The Power Of Data
Working in a modern day manufacturing facility, data was all around me. As the IT Manager at Quebecor World’s Merced Plant, my team was responsible for the plant dash board. A web based application that collected and showed the plant’s production performance in real time, pulling in data from hundreds of sensors throughout the production process. It was quite amazing to see. We were constantly making the UI easier to read and more powerful for users. The ability to drill down and adjust production on the fly was incredible. Reviewing historical performance and being able to adjust and re-adjust processes for improved performance and see the results in real time was invaluable. It saved the Plant hundreds of thousands of dollars annually and paid for itself many times over. That system of data collection and display helped make that plant one o the most innovative printing facilities in the world.

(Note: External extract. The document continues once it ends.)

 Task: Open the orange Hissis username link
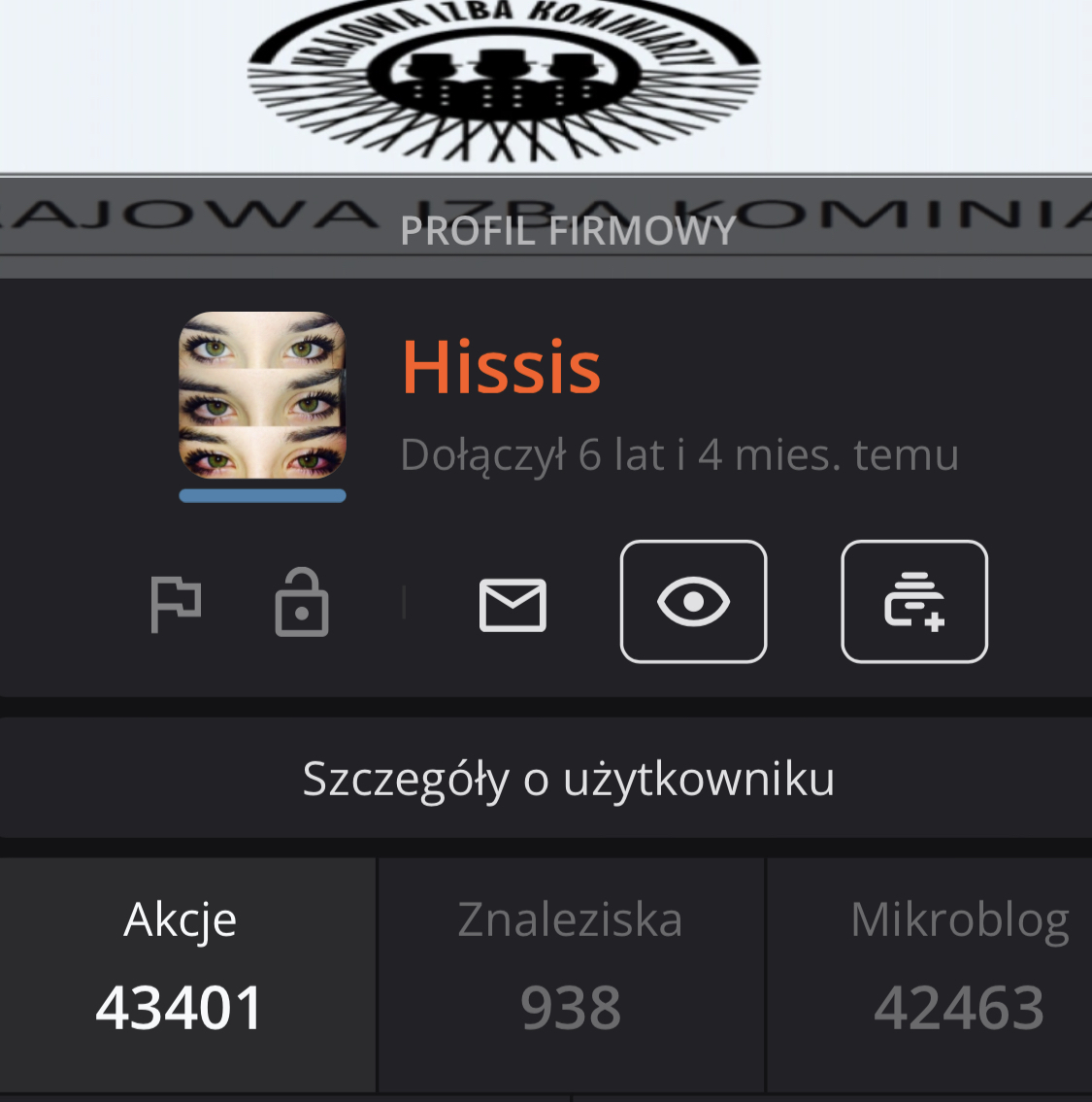(x=501, y=368)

We have data in education too. It’s not real time and it hardly ever gets used to impact current performance, but we do have it. Since coming over to K12, I’ve often wondered why we don’t have dashboards for data in schools. Real time readouts with learning metrics, attendance stats, facilities conditions in one simple view or every principal to see. And similar dashboards for teachers, with all of a student’s performance data displayed in easy to read graphs and charts. Unfortunately I’ve never had the resources of Programmers in K12 to delve into the concept.

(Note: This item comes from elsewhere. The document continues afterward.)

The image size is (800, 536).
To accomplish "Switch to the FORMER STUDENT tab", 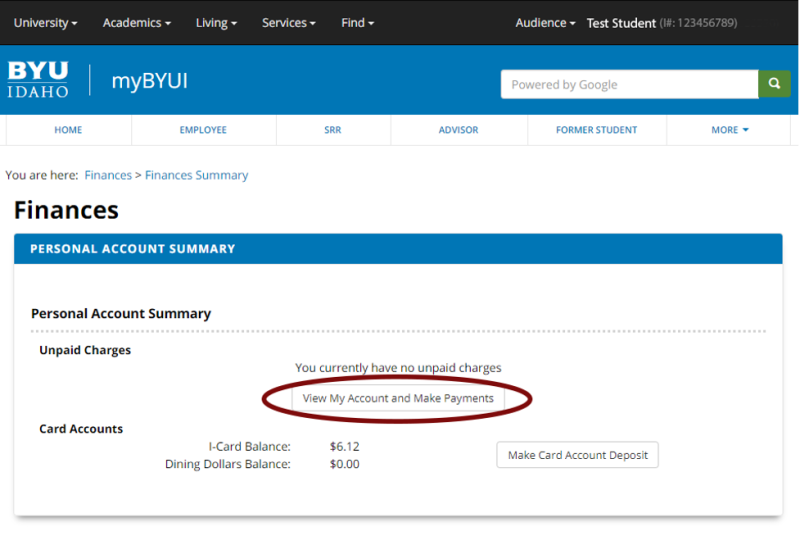I will [596, 130].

That’s why I am fascinated by systems like Khan Academy’s Learning Dashboard and BrightByte’s Clarity for Schools. Both represent powerful uses of data and move education closer to the world of learning analytics. It’s becoming possible to get bigger views of whats happening in schools, from student achievement to the impact of technology PD in the classroom. Being able to capture data and present it in a user friendly and useful manner is getting easier every day.
SBAC promises even more potential with data in the form of the Formative Assessments that should give teachers a (more or less) continuous view into student learning. I’m excited or the potential of data in education and quite frankly I’m surprised the big Student Information System (SIS) vendors haven’t figured this out yet. As a parent, I would love to see a something like a Learning Dashboard for my kid. But then again, a classroom blog would work for me too.